Shadix and the other the people who showed up for the meeting urged the commissioners to keep the permitting requirement and start charging a fee for it, too. And they suggested anyone using a trap should get mandatory training and licensing as well.
'Let's definitely do require licensing and training,' said Katherine McGill, who runs 411 Wildlife Solutions in Brooksville, according to 'I do not understand why there would not be a fee with this permit, just like every hunter and angler and so forth pays.'
After listening to the parade of speakers, FWC Chairman Rodney Barreto said he was on their side.
'I think as we are modernizing our trapping policies and procedures, I think the public's correct,' Barreto said. 'We want to [have] best practices, we want to check all the boxes, we want to be humane.'
If the FWC now makes it easier, not harder, to use these cruel traps, perhaps that should count as another falsehood told by Barreto, who recently denied before a state Senate committee plans to build on submerged land in Palm Beach County even though the Palm Beach Post reported he'd tried to do exactly that.
'Everything they're proposing is making things worse, not better,' Shadix told me this week.
The good news here is that there's still time for the wildlife commission to reconsider.
Sheets, the FWC spokesman, told me the staff hopes to bring its recommendations to their bosses in August so they can vote on them.
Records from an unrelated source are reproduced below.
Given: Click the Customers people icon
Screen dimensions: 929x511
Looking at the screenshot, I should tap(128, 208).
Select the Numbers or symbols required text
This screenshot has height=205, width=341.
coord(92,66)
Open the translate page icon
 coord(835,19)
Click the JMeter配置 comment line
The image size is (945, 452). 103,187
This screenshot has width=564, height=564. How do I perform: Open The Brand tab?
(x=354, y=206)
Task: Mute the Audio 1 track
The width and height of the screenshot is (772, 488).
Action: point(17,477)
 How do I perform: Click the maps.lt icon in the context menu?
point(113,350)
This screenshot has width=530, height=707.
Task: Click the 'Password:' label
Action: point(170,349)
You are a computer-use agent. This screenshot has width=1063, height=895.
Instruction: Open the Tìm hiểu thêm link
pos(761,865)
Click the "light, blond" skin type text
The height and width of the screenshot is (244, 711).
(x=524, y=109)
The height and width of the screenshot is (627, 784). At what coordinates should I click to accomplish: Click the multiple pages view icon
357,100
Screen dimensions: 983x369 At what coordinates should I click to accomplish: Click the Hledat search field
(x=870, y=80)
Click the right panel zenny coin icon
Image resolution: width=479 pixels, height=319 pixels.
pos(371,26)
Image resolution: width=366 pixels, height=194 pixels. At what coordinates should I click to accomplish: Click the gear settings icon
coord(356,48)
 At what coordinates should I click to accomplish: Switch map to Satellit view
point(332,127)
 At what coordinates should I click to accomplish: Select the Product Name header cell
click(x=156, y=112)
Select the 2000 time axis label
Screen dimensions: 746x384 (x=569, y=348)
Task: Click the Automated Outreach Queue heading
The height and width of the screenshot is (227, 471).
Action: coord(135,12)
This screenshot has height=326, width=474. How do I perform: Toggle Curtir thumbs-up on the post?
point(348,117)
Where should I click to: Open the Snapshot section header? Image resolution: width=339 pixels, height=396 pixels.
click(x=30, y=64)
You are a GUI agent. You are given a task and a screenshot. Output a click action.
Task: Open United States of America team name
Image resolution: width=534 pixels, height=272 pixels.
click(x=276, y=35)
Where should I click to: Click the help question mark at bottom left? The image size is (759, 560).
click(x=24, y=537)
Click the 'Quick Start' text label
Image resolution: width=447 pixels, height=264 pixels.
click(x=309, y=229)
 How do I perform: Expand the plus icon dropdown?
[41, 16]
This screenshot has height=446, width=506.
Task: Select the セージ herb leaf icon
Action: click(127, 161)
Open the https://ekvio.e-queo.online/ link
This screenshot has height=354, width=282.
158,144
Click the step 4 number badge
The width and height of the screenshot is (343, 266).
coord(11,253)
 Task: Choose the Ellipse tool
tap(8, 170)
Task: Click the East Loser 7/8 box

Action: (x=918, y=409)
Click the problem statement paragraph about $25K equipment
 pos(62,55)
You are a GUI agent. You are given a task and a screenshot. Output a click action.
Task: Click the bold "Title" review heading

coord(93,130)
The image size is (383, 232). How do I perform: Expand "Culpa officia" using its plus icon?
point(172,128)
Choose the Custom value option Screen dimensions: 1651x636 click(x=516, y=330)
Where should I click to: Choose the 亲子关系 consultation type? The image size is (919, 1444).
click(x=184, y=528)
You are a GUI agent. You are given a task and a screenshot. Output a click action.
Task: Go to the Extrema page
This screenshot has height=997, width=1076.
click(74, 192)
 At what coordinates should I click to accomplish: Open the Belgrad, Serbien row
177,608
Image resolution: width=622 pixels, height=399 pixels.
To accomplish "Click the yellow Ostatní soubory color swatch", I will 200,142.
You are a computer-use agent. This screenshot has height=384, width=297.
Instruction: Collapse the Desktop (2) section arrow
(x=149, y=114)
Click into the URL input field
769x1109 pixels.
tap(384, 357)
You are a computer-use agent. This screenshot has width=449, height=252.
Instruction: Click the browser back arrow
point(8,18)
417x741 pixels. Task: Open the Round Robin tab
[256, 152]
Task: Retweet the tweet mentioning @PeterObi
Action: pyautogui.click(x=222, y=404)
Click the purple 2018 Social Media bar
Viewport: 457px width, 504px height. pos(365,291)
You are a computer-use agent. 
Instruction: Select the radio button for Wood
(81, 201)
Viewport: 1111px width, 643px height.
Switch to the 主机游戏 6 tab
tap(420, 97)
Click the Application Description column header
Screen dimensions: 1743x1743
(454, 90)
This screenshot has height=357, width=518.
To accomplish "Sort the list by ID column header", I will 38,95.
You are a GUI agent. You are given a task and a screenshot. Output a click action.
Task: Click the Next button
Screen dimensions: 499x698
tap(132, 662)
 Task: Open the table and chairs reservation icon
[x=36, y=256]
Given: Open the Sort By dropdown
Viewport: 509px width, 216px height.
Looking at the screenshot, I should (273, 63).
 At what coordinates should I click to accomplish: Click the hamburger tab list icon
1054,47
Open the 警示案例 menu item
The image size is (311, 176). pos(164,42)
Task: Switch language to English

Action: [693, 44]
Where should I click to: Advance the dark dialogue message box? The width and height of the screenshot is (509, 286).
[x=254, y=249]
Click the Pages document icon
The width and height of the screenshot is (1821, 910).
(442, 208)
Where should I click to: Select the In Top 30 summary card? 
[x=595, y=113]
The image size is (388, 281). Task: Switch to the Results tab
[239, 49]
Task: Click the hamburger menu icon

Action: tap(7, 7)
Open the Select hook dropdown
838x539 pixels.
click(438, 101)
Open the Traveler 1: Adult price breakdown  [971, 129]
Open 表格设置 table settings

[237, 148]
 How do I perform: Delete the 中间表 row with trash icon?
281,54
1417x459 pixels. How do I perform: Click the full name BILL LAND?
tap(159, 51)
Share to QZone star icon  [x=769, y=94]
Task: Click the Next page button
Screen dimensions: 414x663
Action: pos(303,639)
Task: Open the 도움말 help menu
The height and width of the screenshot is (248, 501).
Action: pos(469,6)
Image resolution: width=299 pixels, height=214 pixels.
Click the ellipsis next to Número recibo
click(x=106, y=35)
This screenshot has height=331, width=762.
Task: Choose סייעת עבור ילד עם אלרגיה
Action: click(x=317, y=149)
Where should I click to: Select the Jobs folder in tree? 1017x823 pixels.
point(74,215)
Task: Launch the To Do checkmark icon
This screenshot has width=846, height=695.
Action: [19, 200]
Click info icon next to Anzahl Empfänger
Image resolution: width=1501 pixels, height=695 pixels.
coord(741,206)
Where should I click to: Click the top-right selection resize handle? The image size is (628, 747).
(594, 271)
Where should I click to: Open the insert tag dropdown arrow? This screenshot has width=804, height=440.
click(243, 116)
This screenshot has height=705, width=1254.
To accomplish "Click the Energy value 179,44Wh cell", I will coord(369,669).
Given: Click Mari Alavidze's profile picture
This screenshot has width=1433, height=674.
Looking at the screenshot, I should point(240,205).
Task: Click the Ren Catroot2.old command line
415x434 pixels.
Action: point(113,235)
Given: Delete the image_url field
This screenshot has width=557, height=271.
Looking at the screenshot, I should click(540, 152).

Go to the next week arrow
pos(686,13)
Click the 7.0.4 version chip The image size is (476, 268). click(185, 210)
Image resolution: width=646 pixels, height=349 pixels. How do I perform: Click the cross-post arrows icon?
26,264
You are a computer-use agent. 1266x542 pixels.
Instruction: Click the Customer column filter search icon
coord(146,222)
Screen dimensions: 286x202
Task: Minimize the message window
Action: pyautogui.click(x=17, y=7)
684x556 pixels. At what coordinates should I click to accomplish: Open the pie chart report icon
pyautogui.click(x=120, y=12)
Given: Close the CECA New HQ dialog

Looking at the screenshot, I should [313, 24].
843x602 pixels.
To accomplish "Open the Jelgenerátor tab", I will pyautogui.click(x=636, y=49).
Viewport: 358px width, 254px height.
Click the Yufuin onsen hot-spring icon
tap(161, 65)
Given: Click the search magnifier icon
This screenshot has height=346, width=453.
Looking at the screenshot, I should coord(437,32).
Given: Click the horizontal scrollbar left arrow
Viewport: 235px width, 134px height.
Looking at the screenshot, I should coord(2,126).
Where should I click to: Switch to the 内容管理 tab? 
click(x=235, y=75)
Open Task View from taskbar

That's the same meeting where they're expected to vote on holding another bear hunt, too.
If the commissioners do vote to let anyone who wants to use a steel leg or foot trap, I have a suggestion. Perhaps everyone who finds this to be disturbing should run right out and obtain one of these traps.
Then, they should bring these traps to the very next FWC meeting. They should set them up all around the table where the commissioners are meeting.
These traps would be clearly marked and checked regularly, which is better than what the animals get these days.
Maybe if they experience what being snagged is like, then the commissioners will do a better job of figuring out what's humane and what's not. You don't have to have a mind like a steel trap to see that.